Is alignment – not capabilities – the bottleneck to AI progress?
How did Large Language Models become used by hundreds of millions of people?
Unaligned (base) models don’t follow instructions, are incredibly random, and hallucinate wildly. Whatever their inner capabilities are, they are useless to everyone except hyperstitioning manic pixie dream prophets of the next next coming era who spend their entire life in AI dungeons.
This is where RLHF comes in: it applies inverse reinforcement learning to let models learn the shape of human preferences in general, based on diverse human feedback.
So it was GPT-3 trained with RLHF that made an already capable model aligned enough and robust enough to kickstart the broad deployment.
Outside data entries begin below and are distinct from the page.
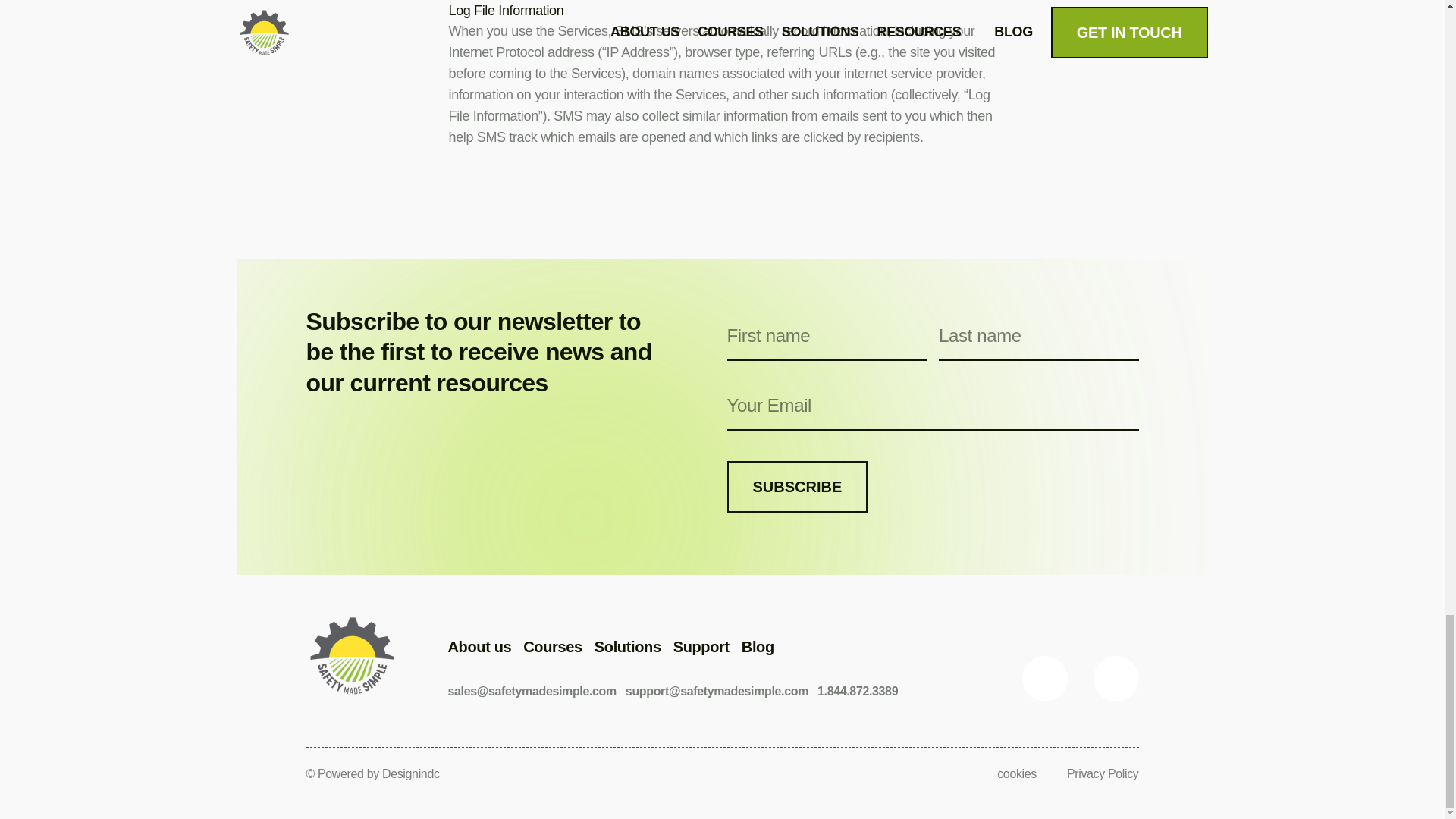
Subscribe (796, 486)
Courses (552, 646)
Support (700, 646)
About us (478, 646)
Solutions (627, 646)
Blog (757, 646)
Subscribe (796, 486)
1.844.872.3389 (857, 690)
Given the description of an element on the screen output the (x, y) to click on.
No RLHF means no Claude, no ChatGPT, and no high schoolers who’d rather give up their vapes than write another English-class essay ever again.
RLHF wasn’t the work of techno-accelerationists just trying to train the biggest model. It was the work of alignment researchers, concerned with existential risks from AI, whose biggest alignment success ushered us into the true AI era.
(And if you’re one of the people who thinks that RLHF is not even real alignment, well, then alignment researchers launched the AGI race without even making alignment progress.)
Could it be time to pause AI alignment? Isn’t insufficient alignment the main bottleneck for AI to be able to be deployed as fully autonomous agentic systems and patentially cause fast takeoff? The more alignment progress we are making, the sooner we’ll all find out.